--- Begin DOCUMENT EXCERPT ---

Coordinating Ministry for Community Empowerment

Ministry overview
- Formed: 20 October 2024 (announcement) 5 November 2024
- Preceding agencies: Deputy V (Coordination for Tourism and Creative Economy), Coordinating Ministry for Maritime and Investment Affairs (partial); Deputy II (Coordination of Regional Development Equity and Disaster Management), Coordinating Ministry for Human Development and Cultural Affairs (partial); Deputy IV (Coordination for Digital Economy, Manpower, and SMBEs), Coordinating Ministry for Economic Affairs (partial);
- Jurisdiction: Government of Indonesia
- Headquarters: Jl. Medan Merdeka Barat No. 3. Jakarta Pusat;
- Minister responsible: Muhaimin Iskandar, Coordinating Minister;
- Website: www.kemenkopm.go.id

= Coordinating Ministry for Social Empowerment =

The Coordinating Ministry for Community Empowerment (Note: Kementerian Koordinator Bidang Pemberdayaan Masyarakat, abbreviated as Kemenko Dayamas or Kemenko PM.) is an Indonesian government ministry in charge of planning and policy coordination, as well as synchronization of policies in the field of social empowerment. The ministry is led by a Coordinating Minister, which is currently held by Muhaimin Iskandar since . This coordinating ministry is a spin-off of the Coordinating Ministry for Human Development and Cultural Affairs.

--- End DOCUMENT EXCERPT ---

▶ [REQUIRED TASKS]
a - According to the profile of the Coordinating Ministry for Community Empowerment, where is the ministry headquartered?
b - Extend the profile of the Coordinating Ministry for Community Empowerment beyond its final sentence.

--- Begin LISTED ENTRIES ---

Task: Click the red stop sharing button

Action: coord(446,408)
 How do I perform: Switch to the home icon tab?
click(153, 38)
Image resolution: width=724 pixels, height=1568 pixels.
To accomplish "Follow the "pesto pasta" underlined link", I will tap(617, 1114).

--- End LISTED ENTRIES ---
--- Begin LISTED ENTRIES ---

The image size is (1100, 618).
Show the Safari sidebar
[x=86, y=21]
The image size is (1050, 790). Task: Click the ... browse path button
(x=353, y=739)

--- End LISTED ENTRIES ---

▶ [ANSWERS FOR THE EXERCISE]
a - Jl. Medan Merdeka Barat No. 3, Jakarta Pusat.

b -
== Organization ==
Based on the Presidential Decree No. 146/2024, and as expanded by the Coordinating Minister for Community Empowerment Decree No. 1/2024, the Coordinating Ministry for Social Empowerment is organized into the following:

- Office of the Coordinating Minister for Community Empowerment
- Office of the Deputy Coordinating Minister for Community Empowerment
- Coordinating Ministry Secretariat
  - Bureau of Performance Management and Partnership
  - Bureau of Law, Organization, and Proceedings
  - Bureau of Communication and Data and Information Management
  - Bureau of Finance, Human Resources, and General Affairs
- Deputy for Community Economy Empowerment and Migrant Workers Protection Coordination (Deputy I)
  - Assistant Deputy for Community Economy Development
  - Assistant Deputy for Community Products Marketing
  - Assistant Deputy for MSMBEs and Cooperation Funding
  - Assistant Deputy for Creative Economy and Entrepreneurial Development
  - Assistant Deputy for Migrant Workers Placement and Protection
- Deputy for Social Welfare Coordination (Deputy II)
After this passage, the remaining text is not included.